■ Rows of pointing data
::::
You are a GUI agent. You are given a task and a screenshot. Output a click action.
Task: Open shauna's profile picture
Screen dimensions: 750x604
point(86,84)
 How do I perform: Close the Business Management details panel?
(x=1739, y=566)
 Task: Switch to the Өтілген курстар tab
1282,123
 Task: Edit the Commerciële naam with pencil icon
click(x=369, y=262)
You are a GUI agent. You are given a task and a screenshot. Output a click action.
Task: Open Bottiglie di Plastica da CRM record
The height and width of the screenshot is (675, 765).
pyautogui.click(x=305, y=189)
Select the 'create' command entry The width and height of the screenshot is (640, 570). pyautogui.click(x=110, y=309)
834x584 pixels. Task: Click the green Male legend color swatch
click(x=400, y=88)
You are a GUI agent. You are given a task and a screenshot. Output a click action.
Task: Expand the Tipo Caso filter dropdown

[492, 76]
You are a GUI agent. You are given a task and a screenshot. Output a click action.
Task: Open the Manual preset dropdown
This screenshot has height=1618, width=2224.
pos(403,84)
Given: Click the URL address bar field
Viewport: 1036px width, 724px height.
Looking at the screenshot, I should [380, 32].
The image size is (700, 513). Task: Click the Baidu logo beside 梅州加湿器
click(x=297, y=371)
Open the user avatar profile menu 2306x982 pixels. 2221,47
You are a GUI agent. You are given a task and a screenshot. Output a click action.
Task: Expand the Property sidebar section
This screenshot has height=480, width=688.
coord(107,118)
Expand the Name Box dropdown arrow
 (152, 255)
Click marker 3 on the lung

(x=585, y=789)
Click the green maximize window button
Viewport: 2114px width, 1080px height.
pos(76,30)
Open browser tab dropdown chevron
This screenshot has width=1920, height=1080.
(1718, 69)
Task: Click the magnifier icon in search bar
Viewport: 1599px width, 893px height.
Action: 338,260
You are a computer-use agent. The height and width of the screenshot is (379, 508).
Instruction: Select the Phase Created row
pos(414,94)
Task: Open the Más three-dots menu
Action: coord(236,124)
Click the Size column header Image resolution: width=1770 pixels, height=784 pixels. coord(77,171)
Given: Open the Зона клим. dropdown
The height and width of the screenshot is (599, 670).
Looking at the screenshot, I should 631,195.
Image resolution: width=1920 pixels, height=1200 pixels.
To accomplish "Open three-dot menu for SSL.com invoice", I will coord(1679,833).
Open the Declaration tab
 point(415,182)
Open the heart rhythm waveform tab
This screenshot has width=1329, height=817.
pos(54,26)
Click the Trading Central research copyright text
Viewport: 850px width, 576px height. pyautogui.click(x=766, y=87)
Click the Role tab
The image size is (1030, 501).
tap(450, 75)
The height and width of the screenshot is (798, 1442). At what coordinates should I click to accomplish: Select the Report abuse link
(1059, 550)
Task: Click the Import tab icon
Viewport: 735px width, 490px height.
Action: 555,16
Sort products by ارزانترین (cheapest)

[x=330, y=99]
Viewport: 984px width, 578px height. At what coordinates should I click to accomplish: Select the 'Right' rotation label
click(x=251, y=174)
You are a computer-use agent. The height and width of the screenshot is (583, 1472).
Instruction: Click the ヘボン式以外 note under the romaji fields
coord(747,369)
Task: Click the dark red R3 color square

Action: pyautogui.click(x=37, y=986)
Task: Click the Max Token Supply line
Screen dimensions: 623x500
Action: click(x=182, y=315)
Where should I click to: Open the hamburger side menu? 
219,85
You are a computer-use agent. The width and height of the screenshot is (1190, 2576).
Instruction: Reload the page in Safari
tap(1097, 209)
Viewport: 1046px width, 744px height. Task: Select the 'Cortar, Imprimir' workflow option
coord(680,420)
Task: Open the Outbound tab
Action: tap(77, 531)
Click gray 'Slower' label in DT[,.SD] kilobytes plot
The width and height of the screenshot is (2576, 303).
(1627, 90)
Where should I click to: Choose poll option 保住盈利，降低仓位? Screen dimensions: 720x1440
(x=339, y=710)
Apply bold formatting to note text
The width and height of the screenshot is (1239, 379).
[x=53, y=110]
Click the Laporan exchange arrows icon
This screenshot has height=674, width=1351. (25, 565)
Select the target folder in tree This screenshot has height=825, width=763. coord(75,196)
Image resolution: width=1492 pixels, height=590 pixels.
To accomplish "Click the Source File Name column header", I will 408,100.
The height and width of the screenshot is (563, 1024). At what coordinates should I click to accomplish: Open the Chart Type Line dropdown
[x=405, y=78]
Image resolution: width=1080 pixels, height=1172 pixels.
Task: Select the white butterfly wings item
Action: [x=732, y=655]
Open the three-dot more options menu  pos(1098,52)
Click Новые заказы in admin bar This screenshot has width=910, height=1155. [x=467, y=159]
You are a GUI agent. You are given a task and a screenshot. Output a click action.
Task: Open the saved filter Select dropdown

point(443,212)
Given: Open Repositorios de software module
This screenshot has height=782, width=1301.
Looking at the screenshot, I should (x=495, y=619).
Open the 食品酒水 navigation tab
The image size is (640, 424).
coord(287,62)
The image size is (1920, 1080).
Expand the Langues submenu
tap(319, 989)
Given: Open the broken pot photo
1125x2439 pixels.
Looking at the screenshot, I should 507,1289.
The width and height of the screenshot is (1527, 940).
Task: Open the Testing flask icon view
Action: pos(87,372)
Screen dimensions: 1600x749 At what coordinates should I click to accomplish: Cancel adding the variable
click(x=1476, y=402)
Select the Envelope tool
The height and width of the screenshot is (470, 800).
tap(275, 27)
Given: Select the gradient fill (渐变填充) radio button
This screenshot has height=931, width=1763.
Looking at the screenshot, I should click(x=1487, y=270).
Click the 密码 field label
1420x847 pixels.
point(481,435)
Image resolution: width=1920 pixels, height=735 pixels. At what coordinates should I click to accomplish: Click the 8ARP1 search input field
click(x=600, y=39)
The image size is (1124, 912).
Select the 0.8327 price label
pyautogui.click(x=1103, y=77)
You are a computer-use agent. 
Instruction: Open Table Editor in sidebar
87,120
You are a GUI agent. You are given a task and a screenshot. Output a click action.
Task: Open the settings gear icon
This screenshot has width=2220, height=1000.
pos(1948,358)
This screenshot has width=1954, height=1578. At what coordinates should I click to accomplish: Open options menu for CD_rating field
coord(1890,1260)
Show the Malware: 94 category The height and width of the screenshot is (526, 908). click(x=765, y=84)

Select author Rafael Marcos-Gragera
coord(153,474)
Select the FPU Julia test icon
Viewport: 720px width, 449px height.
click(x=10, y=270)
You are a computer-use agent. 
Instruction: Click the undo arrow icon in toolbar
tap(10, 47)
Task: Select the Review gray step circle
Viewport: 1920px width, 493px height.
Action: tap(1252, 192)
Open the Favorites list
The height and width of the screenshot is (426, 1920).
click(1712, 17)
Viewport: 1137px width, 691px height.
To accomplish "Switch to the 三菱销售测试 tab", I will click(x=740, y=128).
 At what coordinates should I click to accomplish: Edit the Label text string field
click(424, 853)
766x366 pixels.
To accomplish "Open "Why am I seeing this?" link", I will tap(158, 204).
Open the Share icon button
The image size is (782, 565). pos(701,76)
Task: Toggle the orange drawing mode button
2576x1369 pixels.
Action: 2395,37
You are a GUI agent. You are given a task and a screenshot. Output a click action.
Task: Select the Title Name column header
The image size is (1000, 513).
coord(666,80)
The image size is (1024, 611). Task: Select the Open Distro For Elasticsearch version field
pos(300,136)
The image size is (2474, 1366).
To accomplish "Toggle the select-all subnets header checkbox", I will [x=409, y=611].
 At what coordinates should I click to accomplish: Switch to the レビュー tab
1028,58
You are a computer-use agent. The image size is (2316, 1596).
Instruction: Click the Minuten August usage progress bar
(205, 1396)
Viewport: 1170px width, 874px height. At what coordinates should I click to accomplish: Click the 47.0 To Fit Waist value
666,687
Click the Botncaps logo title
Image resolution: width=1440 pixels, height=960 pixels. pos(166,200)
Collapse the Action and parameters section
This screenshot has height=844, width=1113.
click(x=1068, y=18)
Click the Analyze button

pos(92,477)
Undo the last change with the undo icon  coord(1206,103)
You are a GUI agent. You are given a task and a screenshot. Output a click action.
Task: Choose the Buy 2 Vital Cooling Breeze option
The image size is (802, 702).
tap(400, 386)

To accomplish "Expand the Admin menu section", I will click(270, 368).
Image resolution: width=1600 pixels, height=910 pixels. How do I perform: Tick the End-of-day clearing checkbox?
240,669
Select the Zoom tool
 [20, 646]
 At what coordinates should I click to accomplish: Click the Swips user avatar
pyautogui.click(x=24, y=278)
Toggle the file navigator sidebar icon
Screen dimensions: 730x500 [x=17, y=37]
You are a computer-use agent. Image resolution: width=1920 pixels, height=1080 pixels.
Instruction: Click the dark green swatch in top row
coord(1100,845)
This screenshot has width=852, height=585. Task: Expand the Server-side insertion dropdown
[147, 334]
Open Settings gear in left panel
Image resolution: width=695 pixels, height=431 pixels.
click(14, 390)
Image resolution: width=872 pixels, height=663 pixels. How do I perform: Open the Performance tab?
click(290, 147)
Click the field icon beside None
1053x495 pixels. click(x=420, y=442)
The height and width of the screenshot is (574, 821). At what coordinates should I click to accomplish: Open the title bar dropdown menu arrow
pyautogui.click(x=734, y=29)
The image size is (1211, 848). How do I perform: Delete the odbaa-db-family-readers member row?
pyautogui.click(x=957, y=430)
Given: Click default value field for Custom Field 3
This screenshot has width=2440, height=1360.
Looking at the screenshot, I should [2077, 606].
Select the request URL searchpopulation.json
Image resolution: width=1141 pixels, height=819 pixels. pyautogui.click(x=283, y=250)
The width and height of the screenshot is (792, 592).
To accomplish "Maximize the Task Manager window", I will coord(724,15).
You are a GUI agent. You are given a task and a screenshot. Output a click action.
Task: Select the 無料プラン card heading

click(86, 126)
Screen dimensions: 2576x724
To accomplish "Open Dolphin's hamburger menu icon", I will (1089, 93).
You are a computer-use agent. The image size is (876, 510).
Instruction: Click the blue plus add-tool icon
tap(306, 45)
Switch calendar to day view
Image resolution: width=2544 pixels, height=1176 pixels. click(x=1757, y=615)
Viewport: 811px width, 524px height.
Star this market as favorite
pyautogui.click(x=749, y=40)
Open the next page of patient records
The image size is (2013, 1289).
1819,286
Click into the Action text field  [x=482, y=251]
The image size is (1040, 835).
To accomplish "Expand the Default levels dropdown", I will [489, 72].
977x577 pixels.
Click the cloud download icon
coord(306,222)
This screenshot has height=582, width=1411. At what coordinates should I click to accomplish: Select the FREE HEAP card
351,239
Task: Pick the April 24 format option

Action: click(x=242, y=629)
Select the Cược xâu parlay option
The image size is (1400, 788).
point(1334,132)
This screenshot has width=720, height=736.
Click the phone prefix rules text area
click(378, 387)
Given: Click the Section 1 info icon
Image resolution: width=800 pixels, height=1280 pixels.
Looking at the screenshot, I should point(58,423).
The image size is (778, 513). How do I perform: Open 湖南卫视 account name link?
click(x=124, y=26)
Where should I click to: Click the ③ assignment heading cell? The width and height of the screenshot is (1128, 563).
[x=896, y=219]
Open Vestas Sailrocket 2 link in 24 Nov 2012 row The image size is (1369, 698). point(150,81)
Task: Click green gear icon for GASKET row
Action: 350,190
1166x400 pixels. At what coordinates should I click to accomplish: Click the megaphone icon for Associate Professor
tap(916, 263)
::::
■ Description of the task
Turn the lines into a Markdown table with the columns Row and Line, starting with the line that contains "Show the Malware: 94" and going on through the line that contains "The image size is (782, 565). pos(701,76)". Number each row and leave out blank lines.

■ Reply to the exercise
| Row | Line |
|---|---|
| 1 | Show the Malware: 94 category The height and width of the screenshot is (526, 908). click(x=765, y=84) |
| 2 | Select author Rafael Marcos-Gragera |
| 3 | coord(153,474) |
| 4 | Select the FPU Julia test icon |
| 5 | Viewport: 720px width, 449px height. |
| 6 | click(x=10, y=270) |
| 7 | You are a computer-use agent.  |
| 8 | Instruction: Click the undo arrow icon in toolbar |
| 9 | tap(10, 47) |
| 10 | Task: Select the Review gray step circle |
| 11 | Viewport: 1920px width, 493px height. |
| 12 | Action: tap(1252, 192) |
| 13 | Open the Favorites list |
| 14 | The height and width of the screenshot is (426, 1920). |
| 15 | click(1712, 17) |
| 16 | Viewport: 1137px width, 691px height. |
| 17 | To accomplish "Switch to the 三菱销售测试 tab", I will click(x=740, y=128). |
| 18 |  At what coordinates should I click to accomplish: Edit the Label text string field |
| 19 | click(424, 853) |
| 20 | 766x366 pixels. |
| 21 | To accomplish "Open "Why am I seeing this?" link", I will tap(158, 204). |
| 22 | Open the Share icon button |
| 23 | The image size is (782, 565). pos(701,76) |